Perhaps the most noteworthy exchange on foreign policy in the Republican presidential candidates' debate in Iowa Thursday night started with a question to Ron Paul about Iran. Whatever else you may think about Paul and his candidacy, there is no refuting three truths he stated regarding the hysteria-inducing subject of Iran and its nuclear program. One, as Iranians look at what is surrounding them in their own neighborhood, they have good and understandable reasons to be interested in nuclear weapons. Two, even if they were to acquire a nuke, any capability they then had would pale in comparison with what the United States faced in the form of the Soviet Union during the Cold War, or China for that matter. Third, as U.S. dealings with the Soviets demonstrated, an adversary's nuclear capability does not constitute a reason to stop talking and start making a war.
Paul's plain speaking, of course, clashed with the orthodoxy in this country according to which unthinking absolutism is considered the proper response to any mention of Iran and nukes. Among the other candidates, Rick Santorum jumped to the task of exclaiming how incorrigibly awful Iran is in every respect. Probably the most curious item in his indictment was that the Iranian regime “tramples the rights of gays”—curious given that one of Santorum's own claims to fame is his conspicuously unfriendly posture toward homosexuality, which he has compared to bestiality. (Elsewhere in the debate, Santorum supported a constitutional amendment banning same-sex marriage and a reversal of the Obama administration's abandonment of “don't ask, don't tell” in the military.) But Santorum also used a glaring falsehood: that “ Iran is a country that has killed more American men and women in uniform in Iraq and Afghanistan than the Iraqis and the Afghans have.”

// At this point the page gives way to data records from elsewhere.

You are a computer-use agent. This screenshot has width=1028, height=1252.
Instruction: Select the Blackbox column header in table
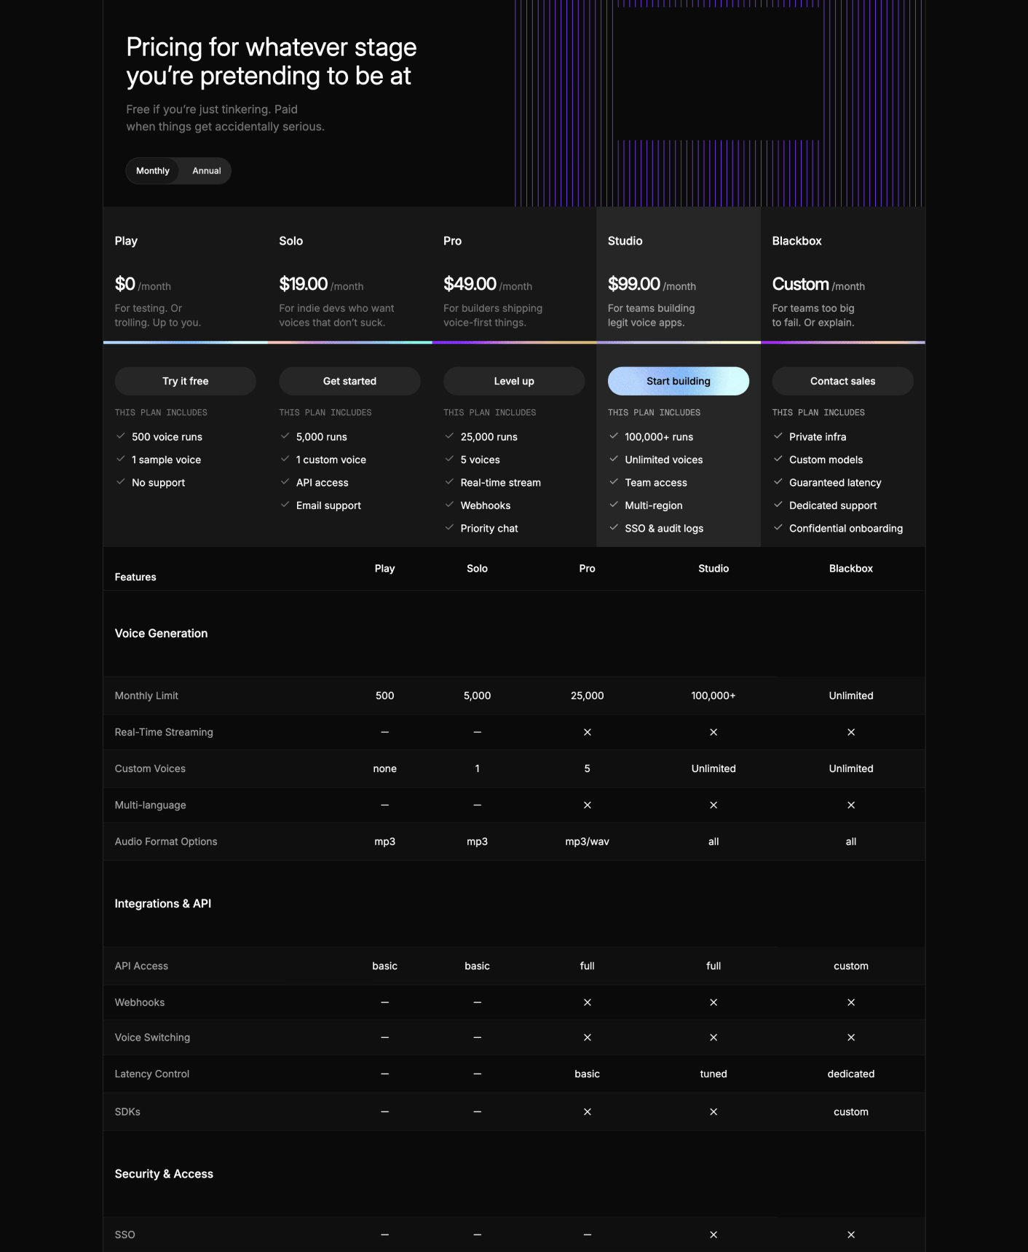click(850, 568)
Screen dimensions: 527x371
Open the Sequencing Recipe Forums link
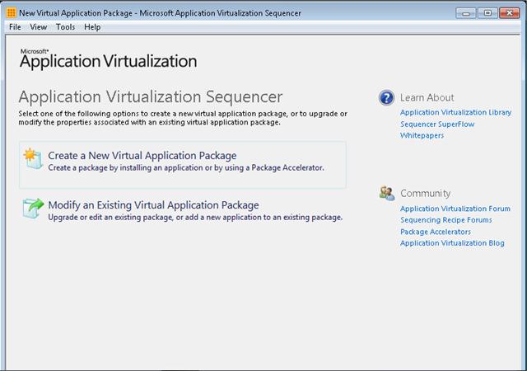pos(445,221)
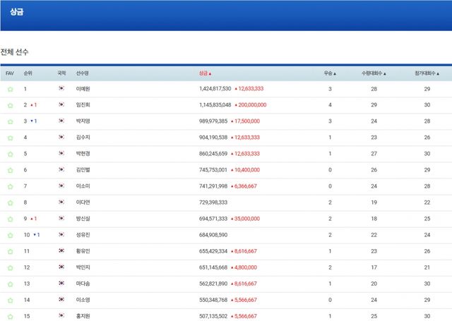The image size is (452, 321).
Task: Sort by 참가대회수 column header
Action: (x=427, y=73)
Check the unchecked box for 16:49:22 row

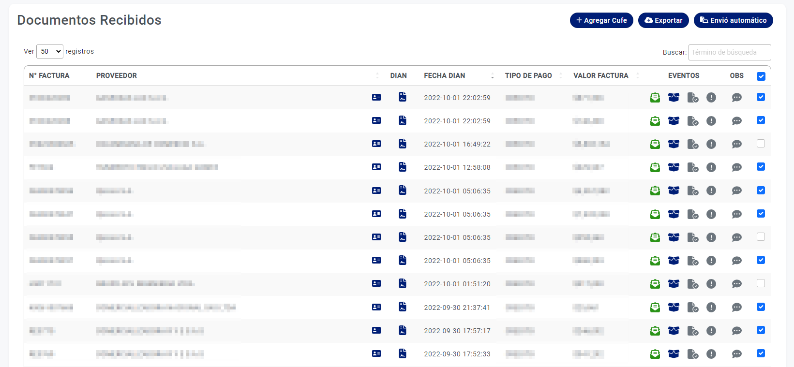click(761, 144)
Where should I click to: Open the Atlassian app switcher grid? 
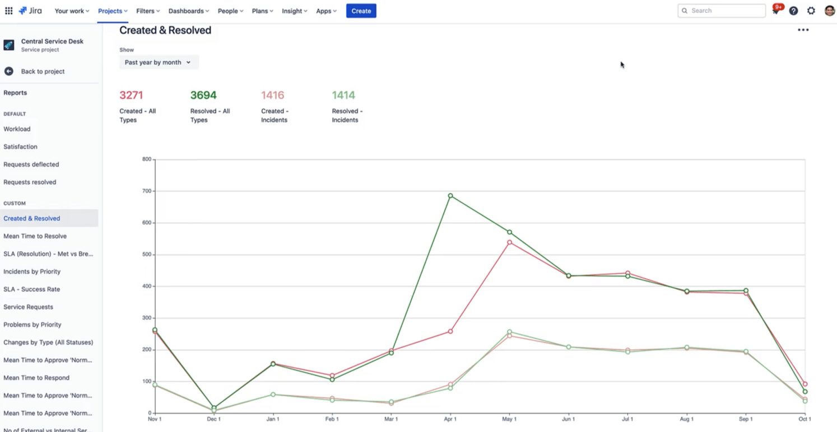pyautogui.click(x=8, y=10)
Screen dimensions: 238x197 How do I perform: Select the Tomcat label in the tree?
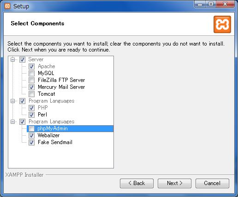(x=47, y=94)
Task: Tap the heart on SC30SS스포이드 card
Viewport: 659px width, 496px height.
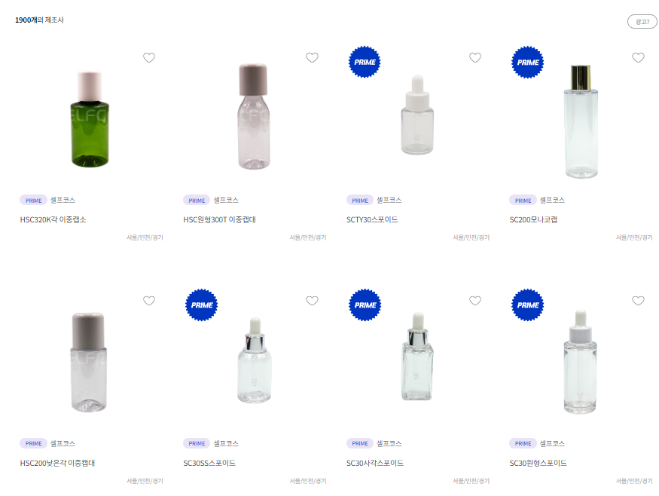Action: [x=312, y=301]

This was hardly the only factual error uttered during the debate (and Paul didn't get things quite right in characterizing what the U.S. intelligence community has said about the Iranian nuclear program), but it was the biggest whopper of the evening as far as foreign affairs were concerned. It also was the most dangerous falsehood. Inaccuracies such as Tim Pawlenty calling Michael Mullen a general rather than an admiral, or Jon Huntsman mistakenly characterizing the pace of U.S.-Chinese diplomacy, are unlikely to make any difference in public perceptions that could have policy consequences. But Santorum's assertion, against the backdrop of habitual demonization of Iran, is just the sort of falsehood that is likely to stick and to contribute to mistaken public beliefs that in turn could provide support for disastrous policies.

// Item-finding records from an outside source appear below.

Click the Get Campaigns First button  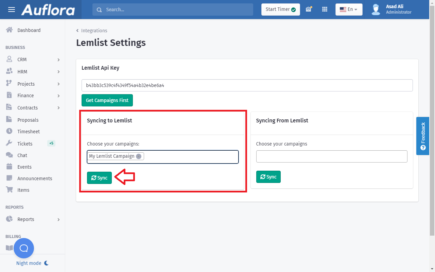tap(107, 100)
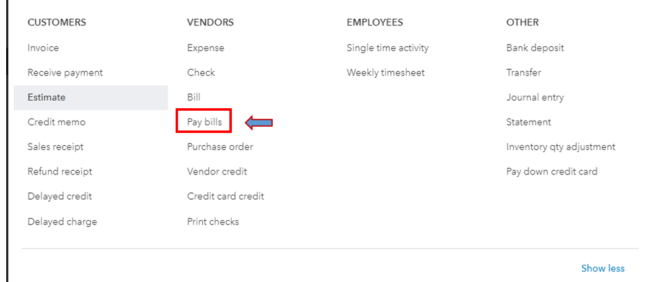Click Bank deposit under Other
Viewport: 648px width, 282px height.
point(535,48)
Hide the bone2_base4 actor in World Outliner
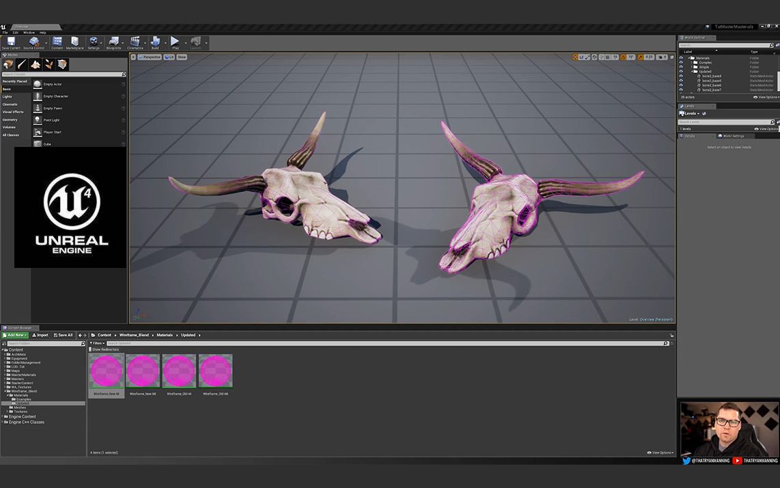The image size is (780, 488). [x=681, y=76]
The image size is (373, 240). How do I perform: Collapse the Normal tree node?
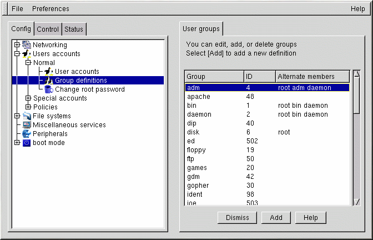[x=28, y=63]
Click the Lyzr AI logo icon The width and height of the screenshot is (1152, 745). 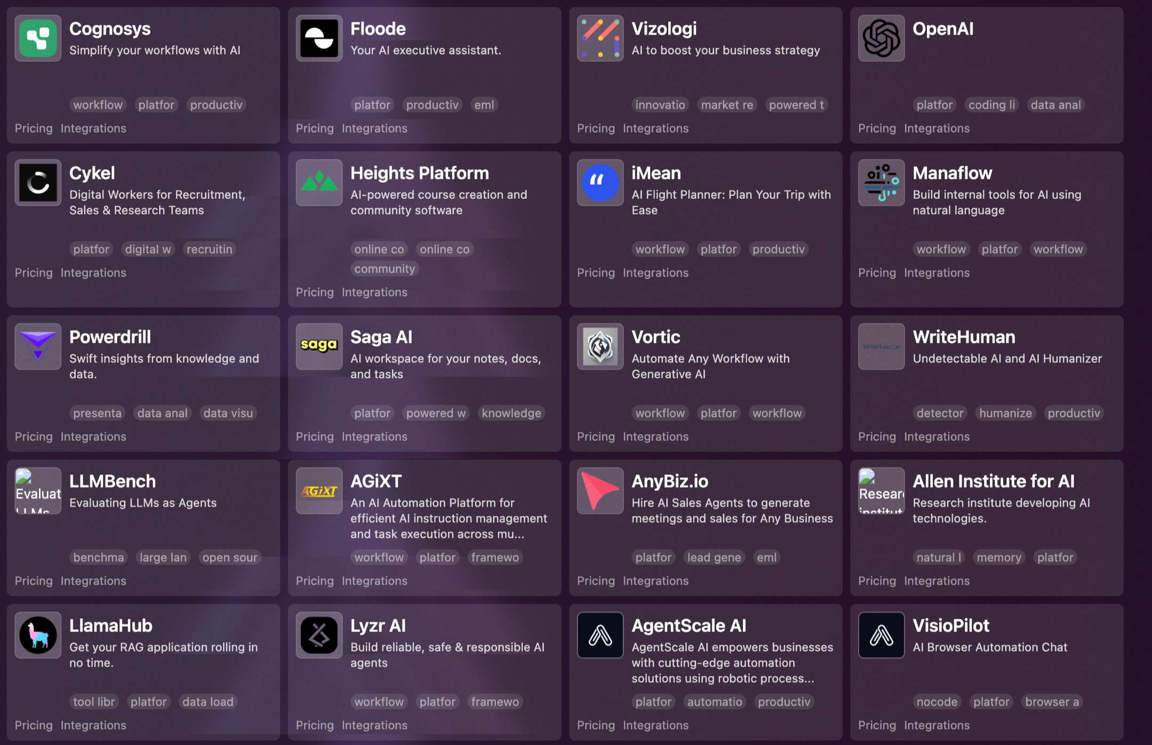click(x=319, y=635)
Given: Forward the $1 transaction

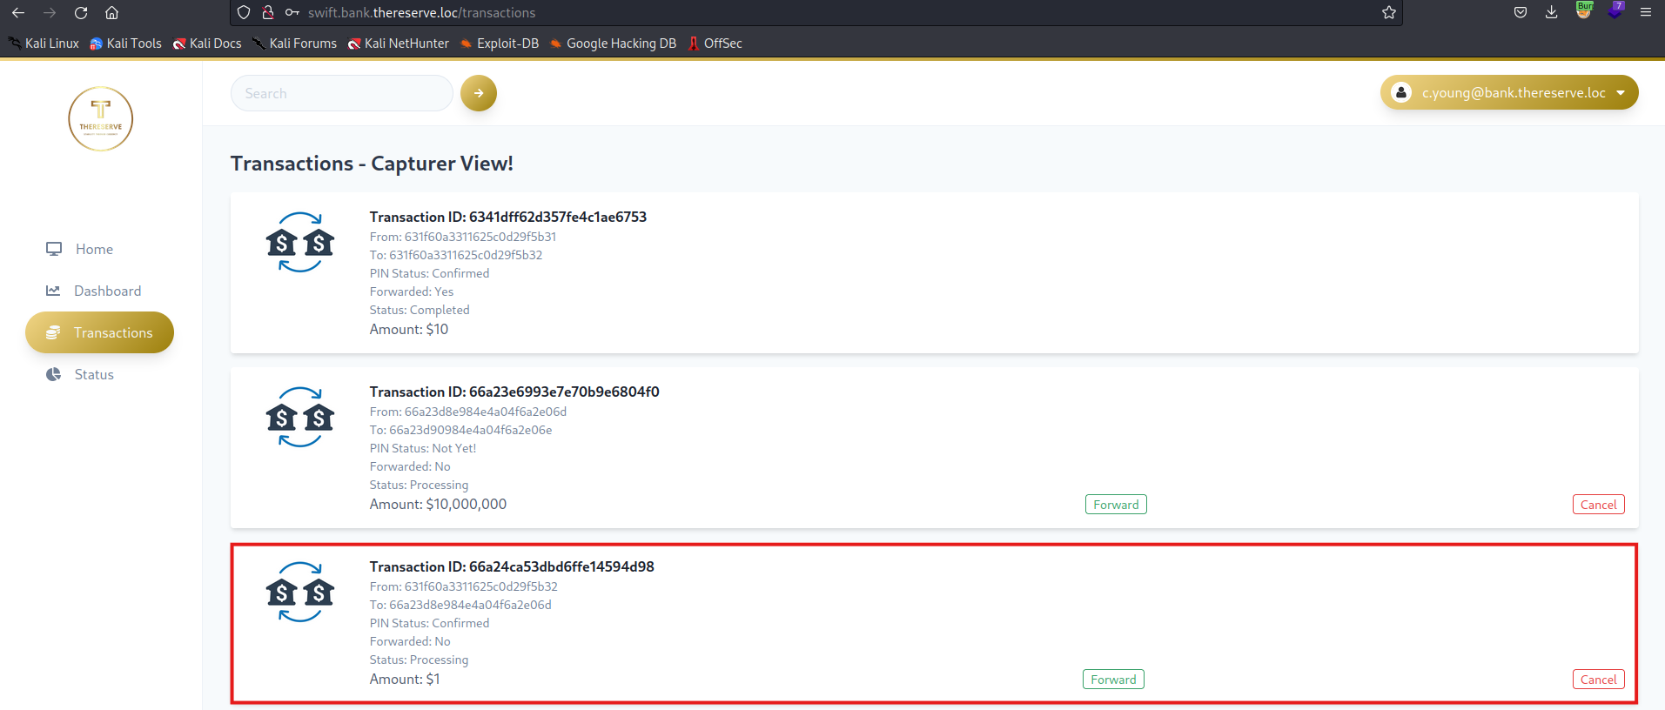Looking at the screenshot, I should click(1112, 680).
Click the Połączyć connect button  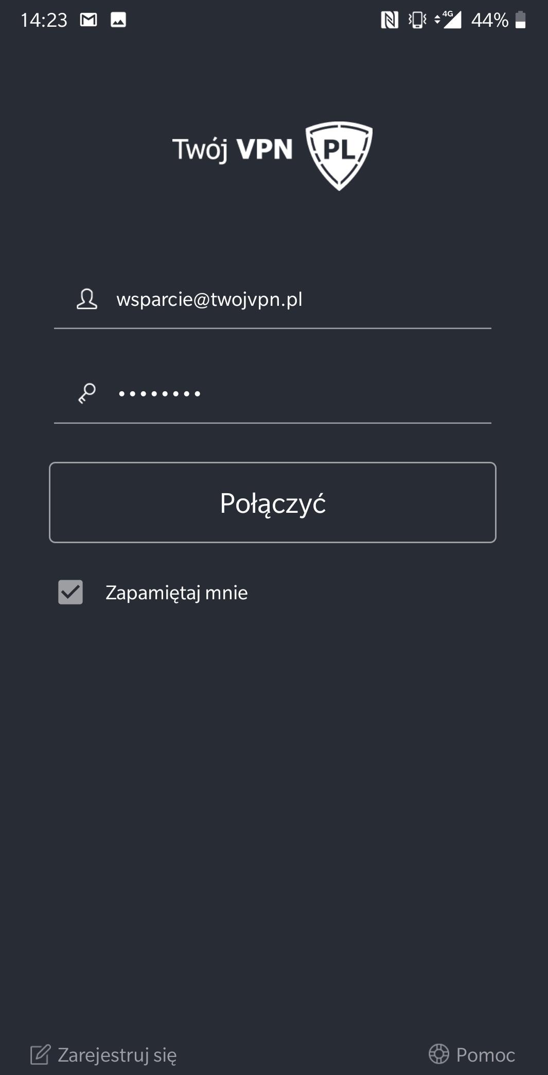coord(273,502)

We've seen that sort of thing happen in the recent past. Ron Paul had something perceptive to say about that, too. After Michele Bachmann joined Santorum with an “I will do everything to make sure Iran does not become a nuclear power” comment, Paul observed, “You've heard the war propaganda that is liable to lead us into war...They're building up this case just like they did with Iraq. Build up the war propaganda.”